Language processing utilities for the Kalosm framework.

The language part of Kalosm has a few core parts:

Text Generation Models

Model and ModelExt are the core traits for text generation models. Any model that implements these traits can be used with Kalosm.

The simplest way to use a model is to create a llama model and call stream_text on it:

use kalosm::language::*;
#[tokio::main]
async fn main() {
    let mut llm = Llama::new().await.unwrap();
    let prompt = "The following is a 300 word essay about why the capital of France is Paris:";
    print!("{prompt}");
    // Any model that implements the [`TextCompletionModel`] trait can be used to stream text
    let mut stream = llm.complete(prompt);
    // You can then use the stream however you need. to_std_out will print the text to the console as it is generated
    stream.to_std_out().await.unwrap();
}

Tasks

You can define a Task with a description then run it with an input. The task will cache the description to repeated calls faster. Tasks work with chat models.

use kalosm::language::*;
#[tokio::main]
async fn main() {
    // Create a new model
    let model = Llama::new_chat().await.unwrap();
    // Create a new task that summarizes text
    let task = model.task("You take a long description and summarize it into a single short sentence");
    let mut output = task(&"You can define a Task with a description then run it with an input. The task will cache the description to repeated calls faster.
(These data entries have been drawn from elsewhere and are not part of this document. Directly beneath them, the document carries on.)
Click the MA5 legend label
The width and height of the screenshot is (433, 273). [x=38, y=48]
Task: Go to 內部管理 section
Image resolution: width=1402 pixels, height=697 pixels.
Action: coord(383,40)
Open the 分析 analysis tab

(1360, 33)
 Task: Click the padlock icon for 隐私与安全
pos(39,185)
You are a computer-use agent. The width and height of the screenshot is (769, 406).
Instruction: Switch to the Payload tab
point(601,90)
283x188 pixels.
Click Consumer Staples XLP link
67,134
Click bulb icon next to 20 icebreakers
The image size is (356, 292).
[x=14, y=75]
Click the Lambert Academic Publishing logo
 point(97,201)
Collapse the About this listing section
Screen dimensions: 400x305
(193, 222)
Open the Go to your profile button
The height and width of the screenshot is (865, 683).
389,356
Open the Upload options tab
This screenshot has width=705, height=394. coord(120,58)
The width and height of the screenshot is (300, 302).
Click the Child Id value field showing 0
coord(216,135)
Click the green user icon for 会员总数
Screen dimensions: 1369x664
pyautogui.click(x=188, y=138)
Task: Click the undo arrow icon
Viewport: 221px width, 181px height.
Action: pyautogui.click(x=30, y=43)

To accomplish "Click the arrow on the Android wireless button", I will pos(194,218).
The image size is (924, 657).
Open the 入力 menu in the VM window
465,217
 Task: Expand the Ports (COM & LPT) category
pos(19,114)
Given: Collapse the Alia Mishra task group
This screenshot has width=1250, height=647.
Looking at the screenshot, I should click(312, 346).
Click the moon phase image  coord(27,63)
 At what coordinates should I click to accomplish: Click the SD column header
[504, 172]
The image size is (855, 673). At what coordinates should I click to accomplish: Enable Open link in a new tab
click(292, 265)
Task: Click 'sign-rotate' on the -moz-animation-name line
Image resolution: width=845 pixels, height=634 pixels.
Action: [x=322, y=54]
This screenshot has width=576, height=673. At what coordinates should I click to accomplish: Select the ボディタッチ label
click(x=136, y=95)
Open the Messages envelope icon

Tasks work with chat models.");
    // Then stream the output to the console
    output.to_std_out().await.unwrap();
}

Structured Generation

Structured generation gives you more control over the output of the text generation. You can derive a parser for your data to easily get structured data out of an LLM:

use kalosm::language::*;
#[derive(Parse, Clone)]
struct Pet {
    name: String,
    age: u32,
    description: String,
}

Then you can generate text that works with the parser in a Task:

# use kalosm::language::*;
# use std::sync::Arc;
#[derive(Parse, Debug, Clone)]
struct Pet {
    name: String,
    age: u32,
    description: String,
}

#[tokio::main]
async fn main() {
    // First create a model. Chat models tend to work best with structured generation
    let model = Llama::new_chat().await.unwrap();
    // Then create a parser for your data. Any type that implements the `Parse` trait has the `new_parser` method
    let parser = Arc::new(Pet::new_parser());
    // Then create a task with the parser as constraints
    let task = model.task("You generate realistic JSON placeholders")
        .with_constraints(parser);
    // Finally, run the task
    let pet: Pet = task(&"Generate a pet in the form {\"name\": \"Pet name\", \"age\": 0, \"description\": \"Pet description\"}").await.unwrap();
    println!("{pet:?}");
}

Embedding Models

Embedder and EmbedderExt are the core traits for text embedding models. Any model that implements these traits can be used with Kalosm.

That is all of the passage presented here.